(d) Ynglingatal (Ynglingasaga, ch. 20). Of King Dygve, who died from disease, it is said that jódis Narva (jódis Nara) chose him. The right to choose those who die from disease belongs to the norns alone (see No. 69). Jódis, a word doubtless produced by a vowel change from the Old Germanic idis, has already in olden times been interpreted partly as horse-dis (from jór, horse), partly as the dis of one's kin (from jod, child, offspring). In this case the skald has taken advantage of both significations. He calls the death-dis ulfs ok Narva jódis, the wolf's horse-dis, Narve's kin-dis. In regard to the former signification, it should be remembered that the wolf is horse for all giantesses, the honoured norns not excepted. Cp. grey norna as a paraphrase for wolf.

Thus what our mythic records tell us about Narve is:

(a) He is one of the oldest beings of theogony, older than the upper part of the world constructed by Bur's sons.

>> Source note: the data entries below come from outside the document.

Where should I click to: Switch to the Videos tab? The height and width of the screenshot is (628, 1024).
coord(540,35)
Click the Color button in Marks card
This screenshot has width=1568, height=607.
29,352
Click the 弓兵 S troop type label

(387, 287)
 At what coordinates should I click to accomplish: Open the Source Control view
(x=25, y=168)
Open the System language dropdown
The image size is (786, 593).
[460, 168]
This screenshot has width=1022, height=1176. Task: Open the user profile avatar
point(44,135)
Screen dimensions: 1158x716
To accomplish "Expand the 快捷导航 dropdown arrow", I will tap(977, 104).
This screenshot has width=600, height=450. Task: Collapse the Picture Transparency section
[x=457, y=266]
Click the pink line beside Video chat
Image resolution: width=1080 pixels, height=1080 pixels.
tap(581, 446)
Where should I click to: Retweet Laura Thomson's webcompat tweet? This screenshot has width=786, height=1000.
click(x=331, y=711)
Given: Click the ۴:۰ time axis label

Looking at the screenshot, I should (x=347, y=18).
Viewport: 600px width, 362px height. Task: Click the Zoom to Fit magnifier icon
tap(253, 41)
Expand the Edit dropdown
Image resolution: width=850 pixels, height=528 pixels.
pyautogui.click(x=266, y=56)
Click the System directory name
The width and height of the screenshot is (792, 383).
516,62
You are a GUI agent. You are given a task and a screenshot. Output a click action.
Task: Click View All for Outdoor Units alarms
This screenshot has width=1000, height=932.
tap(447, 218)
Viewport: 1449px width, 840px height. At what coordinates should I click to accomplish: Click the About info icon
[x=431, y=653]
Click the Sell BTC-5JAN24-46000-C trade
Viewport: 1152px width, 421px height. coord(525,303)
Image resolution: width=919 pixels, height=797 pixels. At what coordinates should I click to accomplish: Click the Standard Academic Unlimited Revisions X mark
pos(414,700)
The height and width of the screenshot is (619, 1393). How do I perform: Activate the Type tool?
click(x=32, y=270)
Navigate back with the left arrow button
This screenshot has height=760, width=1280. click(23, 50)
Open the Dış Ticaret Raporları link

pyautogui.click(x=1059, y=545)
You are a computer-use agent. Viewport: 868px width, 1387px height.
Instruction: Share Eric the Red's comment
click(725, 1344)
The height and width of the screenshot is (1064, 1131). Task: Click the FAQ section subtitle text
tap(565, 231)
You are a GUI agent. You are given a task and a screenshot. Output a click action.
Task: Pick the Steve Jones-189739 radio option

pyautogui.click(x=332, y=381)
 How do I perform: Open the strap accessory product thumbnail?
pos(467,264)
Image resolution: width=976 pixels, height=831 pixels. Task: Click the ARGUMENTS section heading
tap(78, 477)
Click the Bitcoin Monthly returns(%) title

(b) He is of giant descent.

(c) He is father of Nat, father-in-law of Nagelfar, Onar, and of Delling, the elf of the rosy dawn; and he is the father of Dag's mother, of Unnr, and of the goddess Jord, who becomes Odin's wife and Thor's mother. Bonds of kinship thus connect him with the Asas and with gods of other ranks.

(d) He is near akin to the dis of fate and death, Urd and her sisters. The word nipt, with which Urd's relation to him is indicated, may mean sister, daughter, and sister's daughter, and consequently does not state which particular one of these it is. It seems upon the whole to have been applied well-nigh exclusively in regard to mythic persons, and particularly in regard to Urd and her sisters (cp. above: Njörva nipt, nipt Nara, nipt Nera), so that it almost acquired the meaning of dis or norn. This is evident from Skaldskaparmal, ch. 75: Nornir heita thær er naud skapa; Nipt ok Dis nú eru taldar, and from the expression Heil Nótt ok Nipt in the above-cited strophe from Sigrdrifumal. There is every reason for assuming that the Nipt, which is here used as a proper noun, in this sense means the dis of fate and as an appellation of kinship, a kinswoman of Nat. The common interpretation of heil Nótt ok Nipt is "hail Nat and her daughter," and by her daughter is then meant the goddess Jord; but this interpretation is, as Bugge has shown, less probable, for the goddess Jord immediately below gets her special greeting in the words: heil sia in fiolnyta Fold! ("hail the bounteous earth!")

(e) As the father of Nat, living in Mimer's realm, and kinsman of Urd, who with Mimer divides the dominion over the lower world, Narve is himself a being of the lower world, and the oldest subterranean being; the first one who inhabited Jotunheim.

(f) He presided over the subterranean fountain of wisdom and inspiration, that is to say, Mimer's fountain.

(g) He was Odin's friend and the binder of Odin's foes.

(h) He died and left his fountain as a heritage to his descendants.